━━━━━ Exercise input ━━━━━

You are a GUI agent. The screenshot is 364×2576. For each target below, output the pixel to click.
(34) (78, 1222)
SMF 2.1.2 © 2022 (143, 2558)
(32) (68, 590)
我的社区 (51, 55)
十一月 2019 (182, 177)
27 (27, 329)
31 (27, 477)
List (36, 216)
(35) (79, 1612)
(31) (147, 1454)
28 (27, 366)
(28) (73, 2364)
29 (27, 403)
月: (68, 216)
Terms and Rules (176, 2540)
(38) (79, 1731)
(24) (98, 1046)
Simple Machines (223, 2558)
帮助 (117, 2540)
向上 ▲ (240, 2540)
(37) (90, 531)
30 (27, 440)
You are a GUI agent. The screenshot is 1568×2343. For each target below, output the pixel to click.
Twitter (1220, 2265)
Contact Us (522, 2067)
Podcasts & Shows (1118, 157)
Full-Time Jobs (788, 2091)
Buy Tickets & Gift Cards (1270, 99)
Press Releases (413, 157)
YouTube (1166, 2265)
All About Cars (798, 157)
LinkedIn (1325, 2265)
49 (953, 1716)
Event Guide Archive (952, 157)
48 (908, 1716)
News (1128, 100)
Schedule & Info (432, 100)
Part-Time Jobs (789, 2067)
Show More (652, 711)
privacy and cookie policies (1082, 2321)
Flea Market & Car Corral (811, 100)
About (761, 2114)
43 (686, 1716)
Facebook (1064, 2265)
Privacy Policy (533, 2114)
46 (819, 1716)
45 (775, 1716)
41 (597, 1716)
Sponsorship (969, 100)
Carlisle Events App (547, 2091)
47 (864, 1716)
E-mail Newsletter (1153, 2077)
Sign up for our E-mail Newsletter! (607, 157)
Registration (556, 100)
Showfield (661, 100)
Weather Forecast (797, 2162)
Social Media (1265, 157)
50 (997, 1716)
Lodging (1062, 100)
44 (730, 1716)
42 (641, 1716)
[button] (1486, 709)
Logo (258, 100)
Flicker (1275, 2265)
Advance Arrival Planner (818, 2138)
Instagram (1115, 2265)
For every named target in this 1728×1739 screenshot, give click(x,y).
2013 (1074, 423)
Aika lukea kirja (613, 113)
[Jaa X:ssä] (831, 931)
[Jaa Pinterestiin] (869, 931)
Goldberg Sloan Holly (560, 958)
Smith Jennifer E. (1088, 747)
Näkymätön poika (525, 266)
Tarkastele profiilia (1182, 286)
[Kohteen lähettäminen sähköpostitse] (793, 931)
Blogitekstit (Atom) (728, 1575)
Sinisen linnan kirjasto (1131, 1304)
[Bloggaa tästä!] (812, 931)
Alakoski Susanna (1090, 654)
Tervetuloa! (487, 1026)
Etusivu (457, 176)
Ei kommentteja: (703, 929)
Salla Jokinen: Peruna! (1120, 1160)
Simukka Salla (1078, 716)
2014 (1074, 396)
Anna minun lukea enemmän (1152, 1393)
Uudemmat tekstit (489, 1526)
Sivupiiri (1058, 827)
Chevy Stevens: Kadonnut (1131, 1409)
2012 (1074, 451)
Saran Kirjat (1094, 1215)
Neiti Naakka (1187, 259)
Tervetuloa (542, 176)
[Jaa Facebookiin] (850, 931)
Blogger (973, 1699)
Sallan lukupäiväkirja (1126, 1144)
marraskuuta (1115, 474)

━━━━━

### Work to be completed
The line with "Tervetuloa! (487, 1026)" and every line after it up to the end of the entries: output those exactly, and only those.

### Response below
Tervetuloa! (487, 1026)
Etusivu (457, 176)
Ei kommentteja: (703, 929)
Salla Jokinen: Peruna! (1120, 1160)
Simukka Salla (1078, 716)
2014 (1074, 396)
Anna minun lukea enemmän (1152, 1393)
Uudemmat tekstit (489, 1526)
Sivupiiri (1058, 827)
Chevy Stevens: Kadonnut (1131, 1409)
2012 (1074, 451)
Saran Kirjat (1094, 1215)
Neiti Naakka (1187, 259)
Tervetuloa (542, 176)
[Jaa Facebookiin] (850, 931)
Blogger (973, 1699)
Sallan lukupäiväkirja (1126, 1144)
marraskuuta (1115, 474)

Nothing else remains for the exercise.